Edward Strode was born in Shepton Mallet in 1515, married Alice Whiting of the same town about 1535 and sired eight children by her before his death at about age 40 in 1555. Alice died in October 1593 at 66 years of age and her will was probated in Shepton Mallet, their home for their entire lives. Whereas his family originally came from France, she apparently was of Old English descent as the name "Hwiting" was common in the land prior to the coming of the Normans. Little else is known of Edward and Alice.

They lived during the royal tenure of one of England's most colorful and self-indulgent kings, Henry VIII, about whom the history books bulge with information. His tumultuous marriages to six wives and their ultimate disposition are unique in English history: two divorced, two beheaded, one died after childbirth, and one survived him.

Henry's first divorce brought excommunication from the Catholic Church, whereupon he established the Church of England with himself as its head. In this role, he was not supported to his liking by Oliver Cromwell and Sir Thomas More and had both executed. He also confiscated the vast properties that had long been held by the church.

During the tangle of royal affairs after Henry's death: his ten-year-old son by Jan Seymour, Edward VI became king for six years until his death; the seventeen-year-old Lady Jane Grey served as queen for nine days, then was beheaded for refusing to give up her Protestant beliefs; Mary, daughter of Catherine of Aragon, succeeded to the throne and brought back Catholicism (with a toll of 300 Protestants burned at the stake); finally, Elizabeth, daughter of Ann Boleyn, became queen, repealed the Catholic legislation and served for 45 years. At her accession to the throne, she became the fourth monarch in a period of eleven years.

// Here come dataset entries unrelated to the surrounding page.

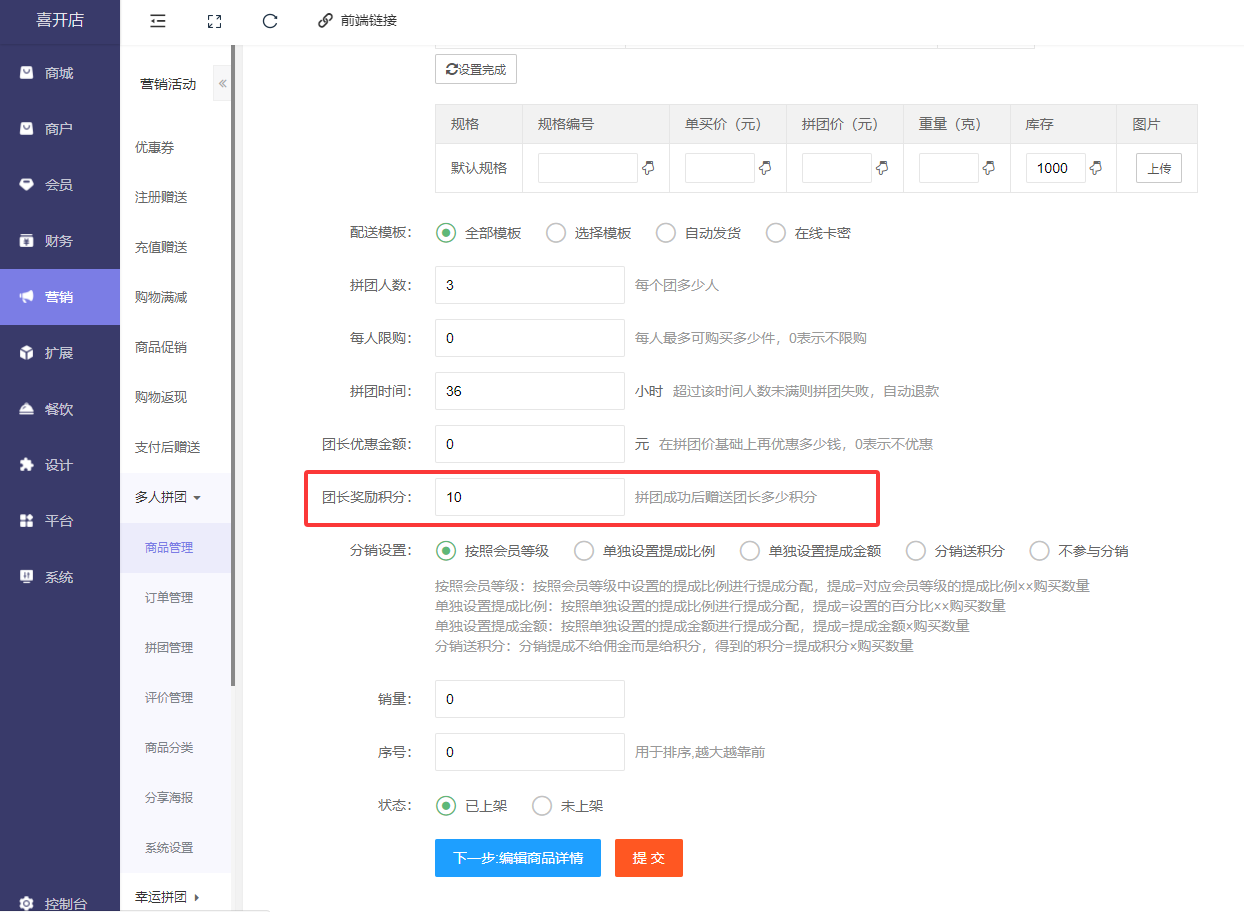Click the sidebar vertical scrollbar

click(233, 400)
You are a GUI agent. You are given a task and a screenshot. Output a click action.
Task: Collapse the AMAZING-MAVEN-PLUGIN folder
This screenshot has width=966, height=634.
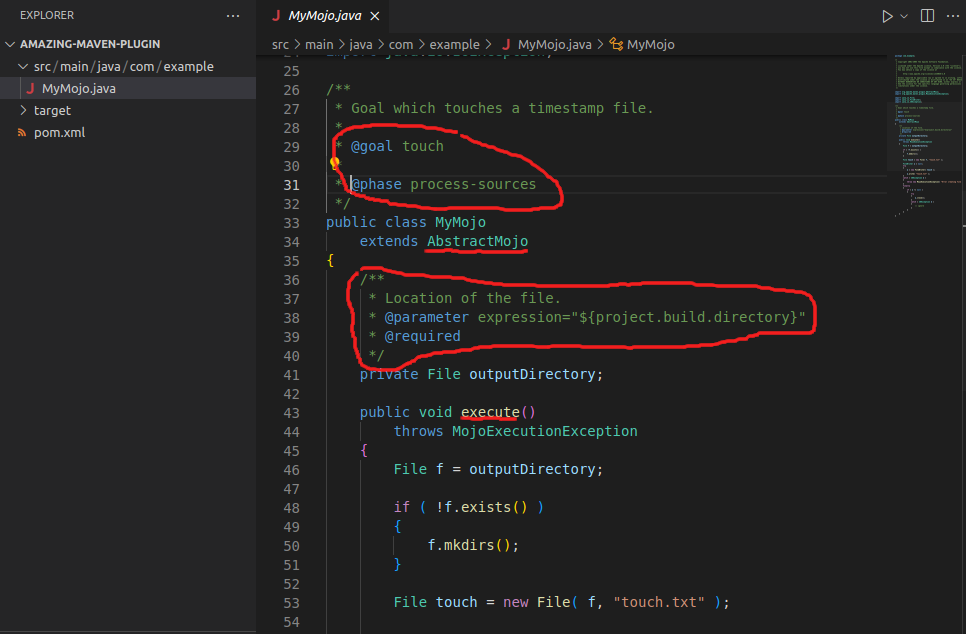coord(12,44)
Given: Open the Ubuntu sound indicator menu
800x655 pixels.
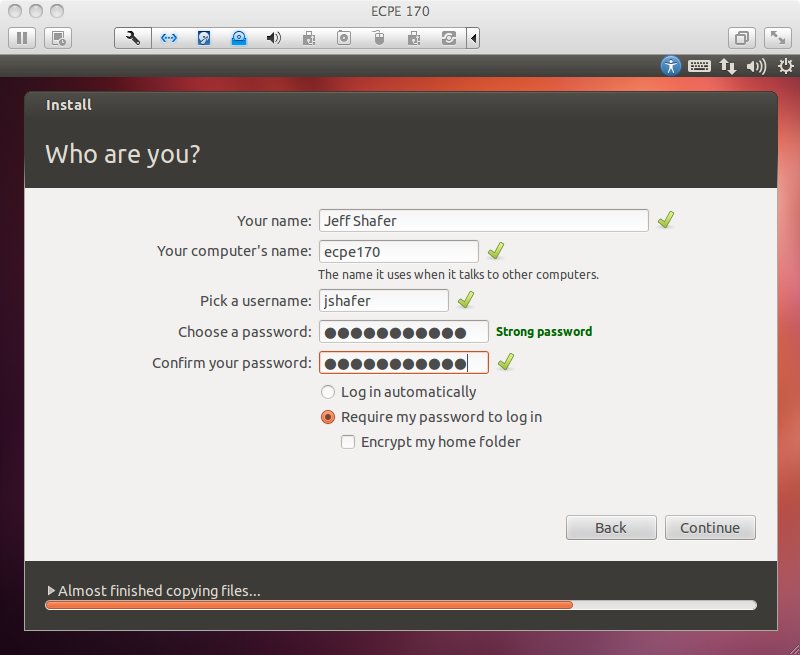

This bloody period for the monarchy may have had little effect on the Strodes and their fellow citizens except in religious practices, but it must have been the subject of a lot of conversation over a pint in the alehouses. (Taken from: A Family History, by Donovan Faust)

References
  1. A. Donovan Faust (Foust). A Family History: The Ancestors of Thomas Wilson Faust. (1997).